(Articulo escrito por Selene
desde Reino Unido)Una de las cosas buenas que dan los kilómetros de tierra y agua que separan España de Reino Unido es que te abre los ojos ante lo que de otra manera pasaría inadvertido entre las noticias pastelosas y oenegé que escupen las televisiones y periódicos todas las Navidades.
La breve pero intensa noticia emitida en el telediario del día de Navidad, plagada de feminismo de cartón piedra y solidaridad de panfleto decía tal que así:
Más de 10.000 personas abarrotaron la plaza de la Natividad, en Belén, para disfrutar de un concierto por la paz en Palestina de la Plataforma de Mujeres Artistas Contra la Violencia de Género junto a la Orquesta Sinfónica de Mujeres de Europa
Leído y escuchado así parece hasta de mal gusto reprobar las actitudes solidarias hacia un pueblo como el palestino, y para un colectivo, el de las mujeres, que parafraseando otras muchas frases del ideario del progresista de postal diría algo así como “Las olvidadas entre los olvidados”.
Digo que los kilómetros hacen abrir los ojos, y es tan verdad como aquella maravillosa frase de Unamuno y su cura para los nacionalismos. Pero para mí sobretodo la convivencia a diario a 15 kilómetros de la comunidad más grandes de musulmanes en Inglaterra me hace ver a diario actitudes y formas de vida que debería hacer enrojecer a estas feministas que piden que las mujeres palestinas tengan su trozo de tierra libre.
Es una pena, por poner un ejemplo cercano, que tras un mes en que apenas hemos visto el sol entre las nubes, el primer día de sol de invierno aquella mujer musulmana en la confluencia de Vicar Lane con Eastgate, en pleno centro de Leeds, no tuviera la ocasión de poder sentir los rayos de sol sobre su cara, un tupido niqab que solo mostraba sus ojos la tapaba por completo. Su marido, al lado comía rápidamente lo que presumiblemente me parecían unas fish & chips. Ella, quizá con ánimo glotón picoteó sobre la bandeja de poliestireno amarillo, no sin antes, girarse hacia la pared, levantarse la parte delantera de su velo y así poder llevarse el alimento a la boca.
Sé que las mujeres occidentales caemos frecuentemente en la idea de que son mujeres explotadas por una religión y una cultura que las trata como meros objetos, pero hay que pensar que quizá para ellas, es precisamente lo que quieren tapar con ese cuidado. Como dice el dicho árabe; “si dejas un montón de oro junto a una carretera, lo más posible esque te lo roben”. Puedo llegar a entenderlo, es su cultura, es su religión y desde luego espero y deseo que la religión islámica tenga su propia revolución sexual y liberación femenina, todo siempre a su manera y a su debido tiempo.

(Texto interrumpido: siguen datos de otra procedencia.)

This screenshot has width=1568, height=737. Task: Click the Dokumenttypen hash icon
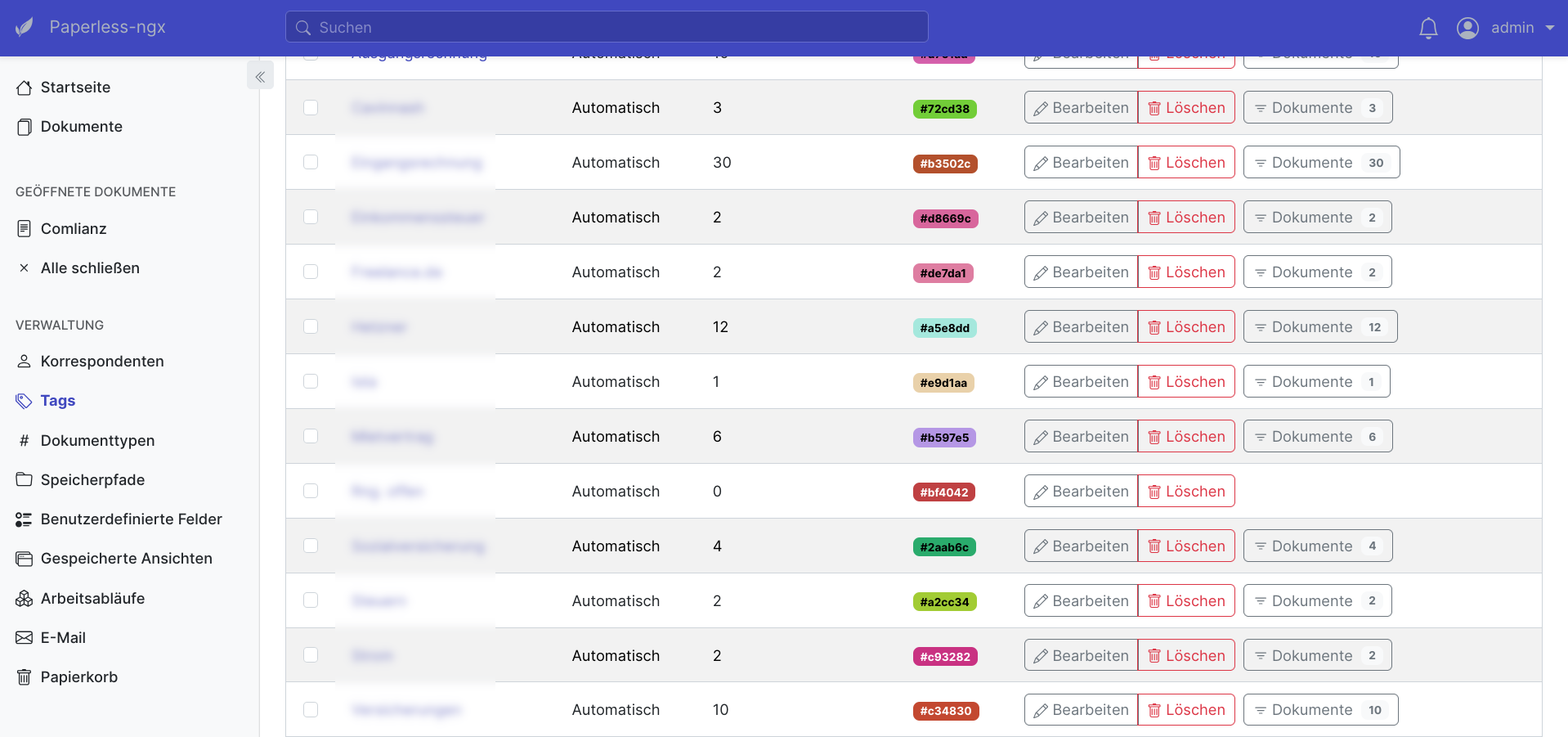tap(23, 440)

Lo que me resulta más flagrante es el silencio premeditado y desmedido ante actitudes que en una sociedad occidental como la nuestra no deberíamos permitir. Porque a día de hoy no conozco grupo feminista, que haya reivindicado que las mujeres musulmanas puedan decidir si llevar o no ese velo, o puestos a ponernos feministas radicales, la prohibición.

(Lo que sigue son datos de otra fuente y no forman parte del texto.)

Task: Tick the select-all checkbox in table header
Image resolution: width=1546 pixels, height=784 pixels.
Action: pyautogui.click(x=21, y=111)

Desde el 11-S parece que Occidente tenga que estar bailando al ritmo que nos marquen ciertos señores que viven escondidos en lejanas montañas en Afganistán e intentar ante todo no molestar ni enfadarlos “por si acaso”. Y por esas mismas razones tenemos a nuestros máximos dirigentes, desde políticos hasta religiosos, pidiendo perdón cuando cualquier manifestación de lo que somos, es decir, de ese derecho inalienable que nos da la libertad de expresión, ha sido tomada como un acto de “insulto” por parte de la comunidad islámica.
La verdadera solidaridad empieza con lo que tenemos más cercano, porque por muy bonito que quede bailar o cantar en Palestina para recaudar fondos y ayudar a todos los refugiados, quizá a tu lado, en tu misma calle o ciudad una mujer que también quiere ser libre no puede hacer algo tan cotidiano como notar la brisa enredándose entre sus negros cabellos.